The sum of 100 observations and the sum of their squares are 400 & 2475, respectively. Later on, three observations 3, 4 & 5 were found to be incorrect. If the incorrect observations are omitted, then the variance of the remaining observations is

We are told that the original set contains 100 observations whose sum is $$\sum x_i = 400$$ and whose sum of squares is $$\sum x_i^2 = 2475$$. Later it is discovered that the entries $$3,\,4,\,5$$ were wrong and must be removed.

Removing these three numbers changes the count of observations from $$100$$ to $$100-3 = 97$$, so the revised number of data points is $$n = 97$$.

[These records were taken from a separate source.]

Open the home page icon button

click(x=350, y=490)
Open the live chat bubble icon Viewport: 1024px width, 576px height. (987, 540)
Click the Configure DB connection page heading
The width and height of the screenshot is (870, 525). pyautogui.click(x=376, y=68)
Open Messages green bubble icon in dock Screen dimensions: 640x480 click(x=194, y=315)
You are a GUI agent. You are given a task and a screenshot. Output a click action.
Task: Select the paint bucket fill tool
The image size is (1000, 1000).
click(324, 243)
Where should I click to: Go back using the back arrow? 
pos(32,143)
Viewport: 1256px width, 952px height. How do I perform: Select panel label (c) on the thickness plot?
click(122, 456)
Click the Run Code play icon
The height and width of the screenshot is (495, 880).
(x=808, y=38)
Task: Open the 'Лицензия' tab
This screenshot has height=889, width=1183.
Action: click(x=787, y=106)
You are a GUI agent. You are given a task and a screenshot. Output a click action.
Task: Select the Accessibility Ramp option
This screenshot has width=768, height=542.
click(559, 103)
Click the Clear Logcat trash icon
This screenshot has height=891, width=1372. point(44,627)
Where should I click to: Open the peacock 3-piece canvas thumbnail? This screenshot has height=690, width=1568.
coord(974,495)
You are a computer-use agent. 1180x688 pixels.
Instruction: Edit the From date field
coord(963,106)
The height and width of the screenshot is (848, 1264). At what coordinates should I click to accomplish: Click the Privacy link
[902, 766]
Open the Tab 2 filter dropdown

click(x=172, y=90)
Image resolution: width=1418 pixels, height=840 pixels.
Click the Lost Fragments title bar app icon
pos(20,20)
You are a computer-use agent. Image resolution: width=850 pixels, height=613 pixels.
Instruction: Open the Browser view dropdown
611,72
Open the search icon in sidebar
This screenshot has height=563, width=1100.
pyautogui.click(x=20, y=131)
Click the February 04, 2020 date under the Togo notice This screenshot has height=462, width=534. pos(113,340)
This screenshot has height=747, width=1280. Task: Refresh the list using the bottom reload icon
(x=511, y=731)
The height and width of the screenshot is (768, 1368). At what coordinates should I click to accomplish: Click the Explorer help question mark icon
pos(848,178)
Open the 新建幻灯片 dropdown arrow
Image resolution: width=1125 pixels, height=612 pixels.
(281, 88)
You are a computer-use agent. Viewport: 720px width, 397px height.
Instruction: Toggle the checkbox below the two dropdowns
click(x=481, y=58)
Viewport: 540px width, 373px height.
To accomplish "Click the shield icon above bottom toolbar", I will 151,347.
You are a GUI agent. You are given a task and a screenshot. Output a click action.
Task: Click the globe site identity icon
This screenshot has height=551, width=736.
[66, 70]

Their total also changes. The contribution of the wrong numbers to the total was

$$3 + 4 + 5 = 12.$$

Therefore the corrected sum is

$$\sum x_i' = 400 - 12 = 388.$$

In the same way, the contribution of the wrong numbers to the sum of squares was

$$3^2 + 4^2 + 5^2 = 9 + 16 + 25 = 50.$$

Thus the corrected sum of squares is

$$\sum {x_i'}^{\,2} = 2475 - 50 = 2425.$$

For the remaining $$n = 97$$ observations, the arithmetic mean is

$$\bar x = \frac{\sum x_i'}{n} = \frac{388}{97}.$$

Noticing that $$97 \times 4 = 388$$, we find

$$\bar x = 4.$$

The variance of the remaining observations is computed with the formula

$$\sigma^2 = \frac{\sum {x_i'}^{\,2}}{n} - \left(\frac{\sum x_i'}{n}\right)^2.$$

First term:

$$\frac{\sum {x_i'}^{\,2}}{n} = \frac{2425}{97}.$$

Because $$97 \times 25 = 2425$$, this simplifies to

$$\frac{2425}{97} = 25.$$

Second term:

$$\left(\frac{\sum x_i'}{n}\right)^2 = \bar x^{\,2} = 4^2 = 16.$$

Putting these together gives

$$\sigma^2 = 25 - 16 = 9.$$

Therefore the variance of the 97 correct observations equals $$9$$.

Hence, the correct answer is Option C.